--- AIM ---
Count the lines in the data that contain the word "Open", matching case exactly, and give only the number.

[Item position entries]

▼

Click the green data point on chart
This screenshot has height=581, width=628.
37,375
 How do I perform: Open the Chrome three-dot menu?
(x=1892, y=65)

▲

--- ANSWER FOR THE TASK ---
1